The IUD is a small, plastic T-shaped device. This device is either wrapped in copper or contains progestin. It can be effective from 5-12 years, and is inserted into the uterus by a healthcare professional. This method of birth control is considered a barrier and hormonal method because it blocks the fertilized egg from embedding in the uterus, and the progestin coating it contains may damage or kill sperm.
Due to past problems with one type of IUD, it was withdrawn from the market in 1975. However there are two types that are still commonly used and shown to be safe and effective, within the U.S., Mirena and ParaGard. After insertion of the IUD, women can check to see if it is properly installed by feeling for the small plastic string that is tied to the end of it that is suspended through the cervix. This string is also used in the removal process. One commonly used IUD device is the Mirena. "As soon as Mirena is placed in your uterus by your healthcare provider, it starts releasing small amounts of the hormone levonorgestrel into your uterus to provide continuous birth control for as long as you want, for up to 5 years." Mirena-us.com. This device doesn't contain estrogen and may help women with heavy menstrual cycles. It is suggested that after insertion of this IUD device that someone drive you home, due to mild cramping. Some women may also experience light bleeding 1 to 2 days after the procedure. .

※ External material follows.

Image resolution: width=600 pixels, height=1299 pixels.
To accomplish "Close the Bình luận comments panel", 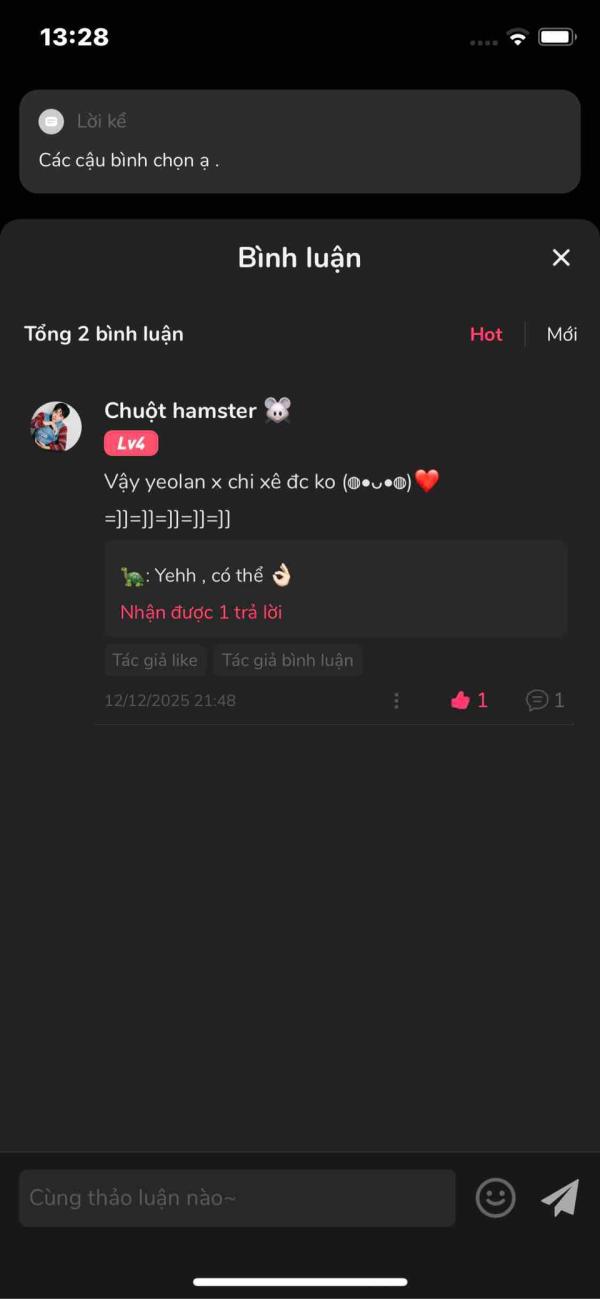I will tap(561, 258).
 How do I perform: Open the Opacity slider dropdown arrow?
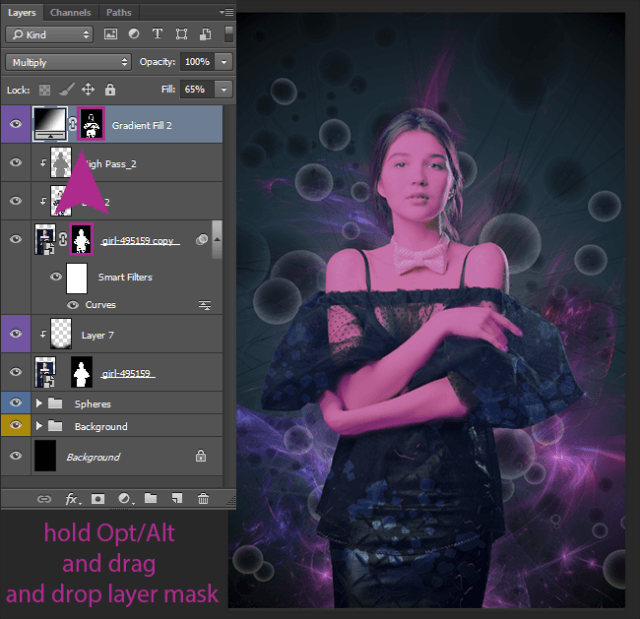coord(224,62)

After insertion of this device, pregnancy prevention could be considered a thought of the past. 4-6 weeks after insertion, the doctor might want a follow up visit to ensure the IUD device is still in place. This IUD device is very cost effective since it lasts up to 5 years. This IUD can also be used by women who are breastfeeding. Mirena may also prevent endometrial cancer, reduce the risk of pelvic inflammatory disease and ectopic pregnancy. This device also does not contribute to weight gain.